Taking conditional expectation, using independence and $\mathbb{E}[X_{n+1}] = 0$ , $\mathbb{E}[X_{n+1}^2] = 1$ :

\mathbb{E}[Y_{n+1} \mid \mathcal{F}_n] = S_n^2 + 0 + 1 - n - 1 = S_n^2 - n = Y_n.

Martingale. ✓

Part 2

Increments: $|Y_{n+1} - Y_n| = |2S_n X_{n+1} + X_{n+1}^2 - 1|$ . On $\{\tau > n\}$ , $S_n \in [0, N]$ , so $|Y_{n+1} - Y_n| \le 2N + 2$ — bounded.

For $\mathbb{E}[\tau] < \infty$ : in any block of $N$ consecutive $+1$ increments the walk would be forced out. The probability of such a block is $2^{-N}$ , and the blocks are disjoint, so:

\mathbb{P}(\tau > kN) \le (1 - 2^{-N})^k,

which is summable, so $\mathbb{E}[\tau] < \infty$ by a standard expectation-via-tail-sum argument. OST condition (3) is satisfied.

Part 3

OST: $\mathbb{E}[Y_\tau] = Y_0 = k^2$ .

Also, $\mathbb{E}[Y_\tau] = \mathbb{E}[S_\tau^2] - \mathbb{E}[\tau]$ . On $\{S_\tau = 0\}$ : $S_\tau^2 = 0$ . On $\{S_\tau = N\}$ : $S_\tau^2 = N^2$ . So:

\mathbb{E}[S_\tau^2] = N^2\cdot \mathbb{P}(S_\tau = N) = N^2\cdot k/N = kN.

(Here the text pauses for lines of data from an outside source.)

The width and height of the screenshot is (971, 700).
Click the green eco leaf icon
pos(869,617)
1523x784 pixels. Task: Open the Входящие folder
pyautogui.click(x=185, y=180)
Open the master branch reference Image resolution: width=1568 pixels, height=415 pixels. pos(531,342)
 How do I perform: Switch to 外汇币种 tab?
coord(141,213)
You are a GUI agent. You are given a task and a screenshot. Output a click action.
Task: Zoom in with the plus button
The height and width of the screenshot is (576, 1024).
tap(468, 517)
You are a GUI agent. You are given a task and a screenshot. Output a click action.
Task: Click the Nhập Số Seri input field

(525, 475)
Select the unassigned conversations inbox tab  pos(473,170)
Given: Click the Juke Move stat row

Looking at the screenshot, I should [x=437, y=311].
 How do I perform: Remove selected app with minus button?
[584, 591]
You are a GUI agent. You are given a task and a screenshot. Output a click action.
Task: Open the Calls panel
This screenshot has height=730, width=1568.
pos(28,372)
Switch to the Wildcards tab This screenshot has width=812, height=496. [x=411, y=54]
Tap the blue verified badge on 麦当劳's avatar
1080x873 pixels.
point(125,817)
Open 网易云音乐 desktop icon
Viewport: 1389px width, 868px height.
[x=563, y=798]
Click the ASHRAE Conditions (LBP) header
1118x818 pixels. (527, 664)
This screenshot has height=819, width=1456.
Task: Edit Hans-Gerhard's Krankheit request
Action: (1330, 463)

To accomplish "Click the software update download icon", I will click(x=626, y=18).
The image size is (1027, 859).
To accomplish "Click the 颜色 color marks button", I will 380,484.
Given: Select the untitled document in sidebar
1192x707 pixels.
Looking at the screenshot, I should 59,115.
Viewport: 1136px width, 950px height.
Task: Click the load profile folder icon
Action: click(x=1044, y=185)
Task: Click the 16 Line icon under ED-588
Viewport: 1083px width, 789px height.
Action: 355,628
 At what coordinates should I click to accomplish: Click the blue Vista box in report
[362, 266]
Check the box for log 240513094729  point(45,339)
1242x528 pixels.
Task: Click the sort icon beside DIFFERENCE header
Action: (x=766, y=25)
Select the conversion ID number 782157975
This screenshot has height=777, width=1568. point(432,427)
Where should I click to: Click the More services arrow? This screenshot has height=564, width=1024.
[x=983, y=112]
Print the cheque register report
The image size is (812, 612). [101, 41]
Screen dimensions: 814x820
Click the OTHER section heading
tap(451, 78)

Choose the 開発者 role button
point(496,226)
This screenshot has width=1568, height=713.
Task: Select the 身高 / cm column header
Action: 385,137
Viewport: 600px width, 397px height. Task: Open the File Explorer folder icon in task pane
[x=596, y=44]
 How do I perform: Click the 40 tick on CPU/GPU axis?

Substituting: $k^2 = kN - \mathbb{E}[\tau]$ , so $\mathbb{E}[\tau] = kN - k^2 = k(N - k)$ . ✓

Part 4

(k, N) = (50, 100)

gives

\mathbb{E}[\tau] = 50\cdot 50 = 2500

steps, i.e. 2500 seconds ≈ 42 minutes on average.

import numpy as np
import matplotlib.pyplot as plt

k_vals = np.arange(1, 100)
E_tau = k_vals * (100 - k_vals)

plt.plot(k_vals, E_tau)
plt.xlabel('starting position k')
plt.ylabel('E[tau]')
plt.title('E[tau] = k(N-k), N=100')
# Parabola peaking at k=50 with E[tau]=2500 and zero at k=0, 100 (instant exit).

The parabola peaks at the midpoint — farthest from both barriers, longest expected time — and drops to zero at each boundary (instant exit).

Takeaways

Two-martingale OST identity. Apply OST to $S_n$ to get the exit probabilities; apply OST to $S_n^2 - n$ to get the exit time. Both are one-line computations once the right martingale is chosen.
$\mathbb{E}[\tau] = k(N - k)$ — the canonical quadratic exit-time formula. Memorise it; it appears in every trading-rule mean-holding-time argument.
Continuous-time analogue. For Brownian motion started at $x \in (a, b)$ , the expected exit time from $(a, b)$ is $(x - a)(b - x)/\sigma^2$ — exact same formula, scaled by diffusion variance. Same martingale ( $W_t^2 - t$ ) drives the derivation.
$Y_n = S_n^2 - n$ is the discrete quadratic-variation martingale. It is to the discrete walk what $W_t^2 - t$ is to Brownian motion — the foundational $L^2$ -martingale of the process.